| HN Mirror

Y	Hacker News new \| ask \| show \| jobs


	by encoderer 3236 days ago
	You are just using noise then. It's not a matter of opinion, it's statistics.

2 comments

closed 3236 days ago

If you are waiting for N observations, so that a NHST will have some level of power, and you assume each observations is drawn from the same distribution (as your test likely does), then you do not see each observation as noise.

You will just be acting under reduced certainty, but if you have to act, any information is better than no information.

(I'd be very interested to hear your statistical explanation).

link

encoderer 3236 days ago

The trouble is disproving the null hypothesis. In your test, if one variant beats another, you take that as a weak signal that one may be better than the other. The data doesn't support this. Without applying a standard to your p-value, you cannot disprove the null hypothesis: that your variant is likely no better or worse.

I'm not a statistician, but I've run a lot of b-tests.

link

Silhouette 3236 days ago

You're ignoring closed's point that "a priori favors neither group A or B".

If you are starting from a neutral position, considering two possible alternatives with neither presumed to be more favourable than the other, then any statistical test based on using one outcome as null and the other as alternative hypothesis is fundamentally inappropriate.
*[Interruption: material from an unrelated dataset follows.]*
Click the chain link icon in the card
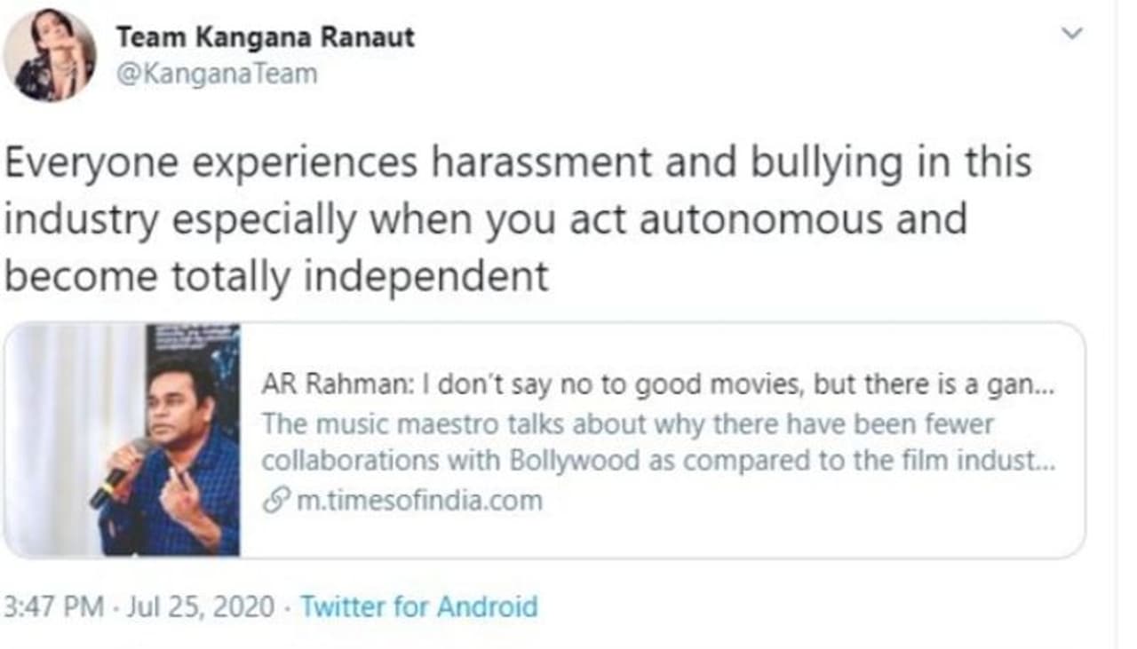 tap(273, 501)
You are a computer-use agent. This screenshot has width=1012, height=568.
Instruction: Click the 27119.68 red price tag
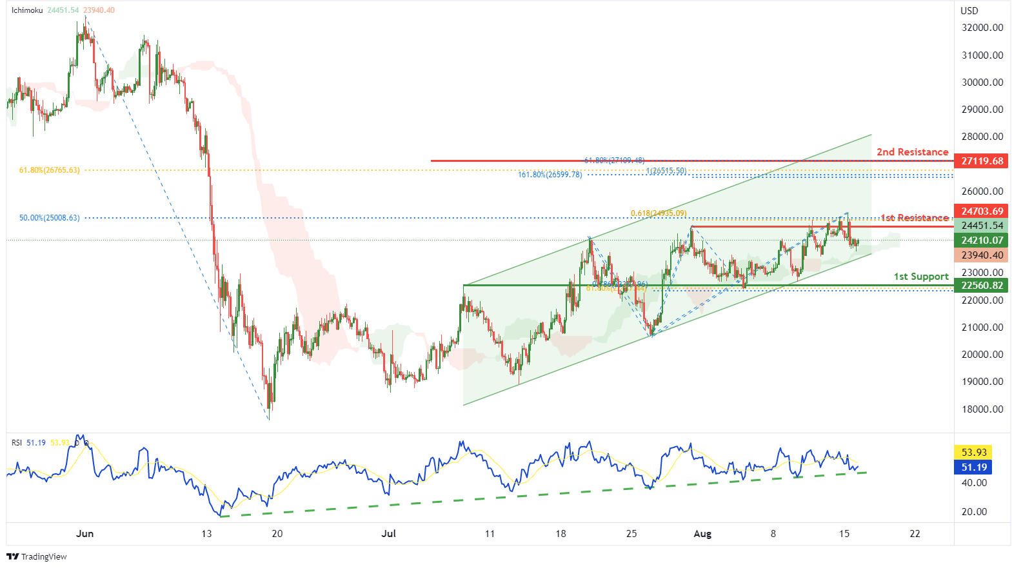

Any such test inherently favours one outcome over the other, rather than starting from a neutral position.

As closed is trying to explain, if you really do start from neutral then even a tiny number of data points is still better than no data at all. You shouldn't have too much confidence in whether you're really making the right decision, but if you have to make a decision, you are still more likely to make the right one if you go with what the data tells you, even if it's only telling you by a very small margin.

link

encoderer 3236 days ago

Ok so walk me through this in practice..

The way I see it, you need to prove that A is better than B by a sufficient margin to be distinguishable from pure noise.

So, imagine you put up a landing page with 2 variants. Each one gets 500 visitors. You have a conversion on one, but not the other. It's your suggestion here that there is some significance to that single conversion?

I think the problem is, you have no idea if that user would've converted had she landed on the opposite variant. That is, you can't disprove the idea that your test makes no impact at all.

link

Silhouette 3235 days ago

You're still thinking in terms of one version being the default and the other an alternative that must be positively proven to be better. If you are in a situation where you have cases A and B and no particular reason to believe a priori that either is more likely to be better than the other, that's a fundamentally different situation.

And in that situation, yes, if you run both versions with randomised visitors and you observe a small but non-zero sample where one converted and the other did not, that is evidence that one version may be better than the other. It's not particularly strong evidence, but it is a non-zero amount of evidence in one direction over the other, and that's better than the nothing at all that you had to separate the cases to start with.

Therefore, if you must make a choice about whether to adopt one version or the other at that stage, then in the absence of any better evidence, it is more likely that the version that has converted performs better than the version that has not and logically you should adopt the one that converted.

Of course in reality you would probably prefer to collect stronger evidence before making a decision if that is possible. But if it's not then, as closed wrote before, any information is better than no information at all.

link

encoderer 3235 days ago

Have you ever watched a test against a lot of traffic? In variants with 50k test, 50k control each day you can see wild swings from one day to the next, until you reach statistical significance.

I think you and the other guy want that single conversion to be evidence, but in reality, it's statistical noise.

A coin flip assigned that user to that variant. If they were going to convert anyway, you will be deriving meaning from pure coin flip chance, and you have no way of knowing with a single conversion whether this is true.

Again, it's not about going in with an assumption of which is better, it's about realizing that in split testing the biggest challenge is disproving the null hypothesis.

link

closed 3236 days ago

If one variant beats another, even with very few observations, the data DOES support that one is better. It's just that you might not be very confident that one is better.

The key to understanding this situation statistically is by reframing the way you think about tests away from an all-or-nothing NHST, and toward either confidence intervals, or bayesian estimation.

That is, some kind of measure of (loosely) uncertainty around a parameter (or entire model) of interest.

link

sobani 3234 days ago

The question then is:

Is the available data more useful than a coin-flip, which would be the alternative method of making a decision.

On the other hand, a coin-flip is probably the better tool. If you can't generate enough data for a statistical sample, then you're probably wasting your time creating an alternative version and setting up an A/B test.

link